Your dissertation has just been awarded the Otto Hahn Medal. What makes your work so special?
Rachel Zsido:
The title of my dissertation was, "Ovarian hormones affect brain structure, function, and chemistry: a neuropsychiatric framework for female brain health." In it, I try to answer these questions: How do reproductive aging and sex hormones shape brain structure, function, and chemistry across the lifespan, and can this help us better understand risk for depression and dementia? The underrepresentation of women in neuroscience directly limits opportunities for fundamental scientific discovery; and without basic knowledge of the biological underpinnings of sex differences, we cannot address critical sex-related differences in pathology.
Markus Frey:
My dissertation addresses the interface between machine learning and neuroscience and explores what opportunities there are for interdisciplinary collaboration. Researchers in the field of machine learning look to neuroscience for inspiration to build intelligent machines, and neuroscience uses the tools developed in machine learning to explore their datasets. In my research, I explored how these models can be used to explain datasets, such as from fMRI or electrophysiology experiments.
In one of my projects, we were interested in data derived from functional magnetic resonance imaging (fMRI) studies. One behavior we are particularly interested in is the movement of the eyes across the screen, which we usually track with an eye tracker. I developed a system that tracks the eye movements of the study participants without additional hardware by relying solely on the MR signal of the eye movements. Compared to a dedicated eye tracker, our method is free of charge. Furthermore, it can be applied to existing data sets for which no eye-tracking data was available and works even when the participants' eyes are closed.
In other projects, I was able to show how neural networks can be used to explain how the brain processes sensory information, which we use to create a stable, motion-independent internal map of the world around us.This shows that we can use neural networks in neuroscience not only to analyze data but also to explain neural processes.
What is your motivation for dealing with this topic in particular?
Rachel Zsido:
With a rapidly ageing population and the current lack of preventative therapeutic options, it is vital that we develop strategies that support healthy cognitive ageing throughout life. Crucially, two-thirds of Alzheimer's patients are women, which cannot be explained by longevity alone, and the risk increases during the transition to menopause. In addition, major depressive disorder is an independent risk factor for Alzheimer's disease and is twice as common in women - a gender difference that is already evident in early adulthood. Since Alzheimer's pathology occurs decades before clinical symptoms appear later in life, understanding the common pathophysiology and sex differences in Alzheimer's (in the context of reproductive aging) may provide important clues for early detection and prevention of Alzheimer's.
Markus Frey:
We still live in a time when many fundamental questions about how the brain works remain unanswered. Addressing these questions and deepening the global knowledge of our brain is incredibly motivating and not just relevant to neuroscience. The brain is a large part of what makes us human, and understanding it will help us in the future to cure other diseases, but also to better understand and categorize human interaction - unfortunately often also interaction against each other. It also opens up new possibilities for new technologies and therapies that can improve our daily lives.

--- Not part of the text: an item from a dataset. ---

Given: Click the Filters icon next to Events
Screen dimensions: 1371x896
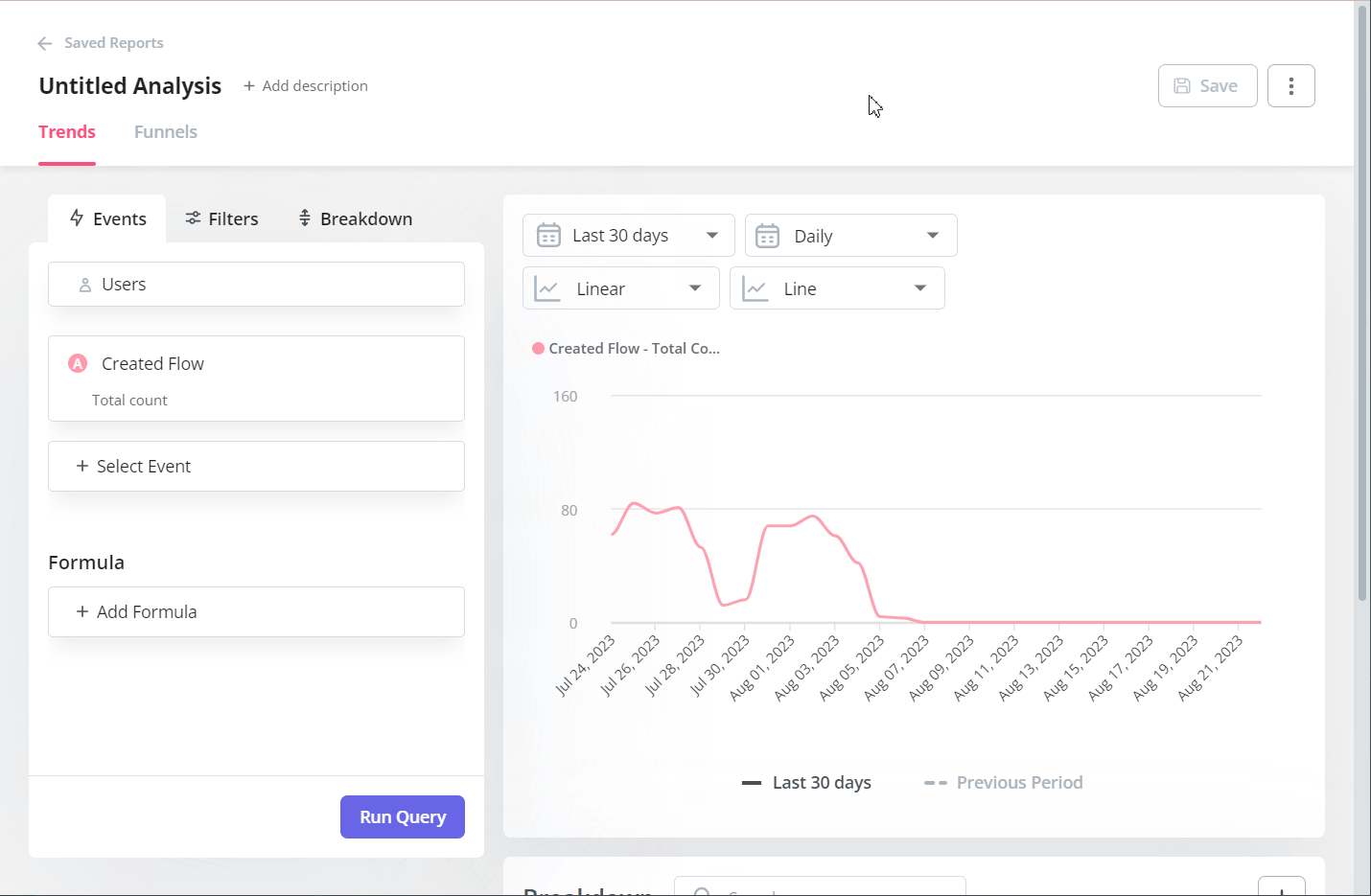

The award-winning dissertation is in the bag. What comes next?
Rachel Zsido:
During my postdoc at Harvard Medical School and Massachusetts General Hospital, I want to find out how prenatal immune programming, sex hormones and stress circuitry in the brain interact and contribute to the common pathophysiology underlying three chronic diseases: Depression, cardiovascular disease and Alzheimer's disease.
Markus Frey:
In addition to advancing machine learning tools, I would like to further uncover the evolution of above-mentioned cognitive processes and ideally understand why these processes are disrupted in neurodegenerative diseases. Interestingly, the brain areas responsible for spatial perception are the first to be affected by Alzheimer's disease. This may make it possible to develop therapies that can be individualized for each patient.
I would also like to investigate and understand the neuronal networks that we use for this in more detail. Researchers in machine learning are often more interested in improving the performance of their models than in understanding them. Fortunately, this opens up opportunities where a neuroscience background is beneficial, and I look forward to exploring more of these questions in the future.